岸田総理大臣は介護職員と車座で意見を交わし、職員が作成したケアプランのデータをデジタル化して共有できる基盤を今年度中に整備し、現場の負担を軽減する方針を明らかにしました。

岸田総理大臣は19日午前、東京 渋谷区にある高齢者の介護事業所を訪れ、デイサービスの利用状況などを視察したあと、介護職員と車座で意見を交わしました。

出席者からは「大変な仕事だというイメージが払拭(ふっしょく)できず、人材が不足している」といった意見や「継続的な賃金アップをお願いしたい」といった要望のほか「通所や訪問など在宅系の介護現場ではICT=情報通信技術の活用が進んでいない」といった指摘も出されました。

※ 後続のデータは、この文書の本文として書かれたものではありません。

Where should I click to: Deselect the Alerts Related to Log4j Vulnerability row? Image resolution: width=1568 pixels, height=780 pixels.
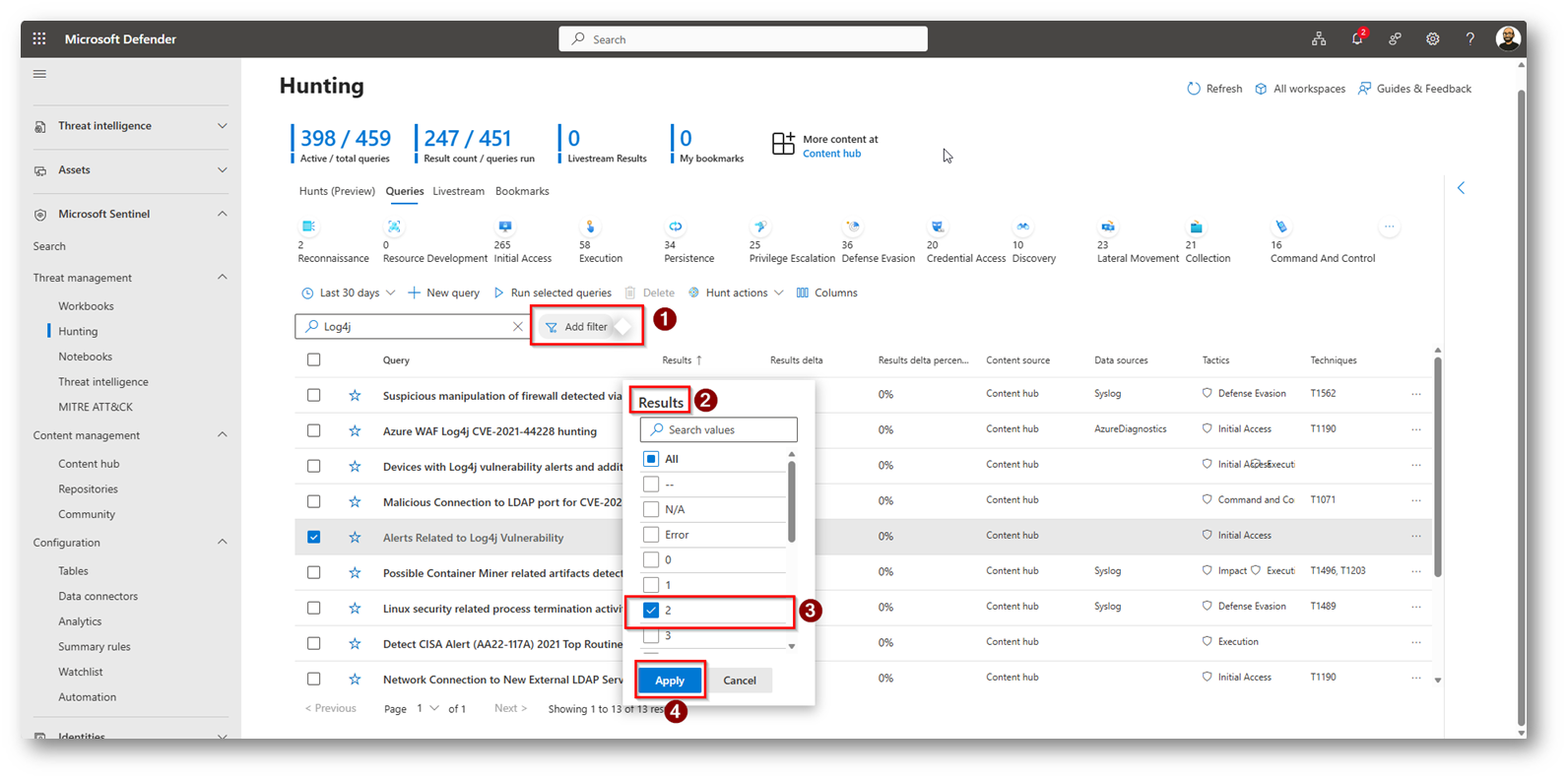click(313, 538)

これに対し、岸田総理大臣は「大切な介護の仕事で頑張っている皆さんが少しでもいきいきと、生きがいを感じて頑張っていただけるような環境整備や条件整備を考えていかなければならない」と述べました。

このあと、岸田総理大臣は記者団に対し「ICTの活用は介護の現場の負担軽減、介護サービスの質の向上という観点からも大変重要な視点だと感じた。ケアプランのデータを電子的に共有できる基盤を今年度中に整備し、早期の全国展開を目指していきたい」と述べました。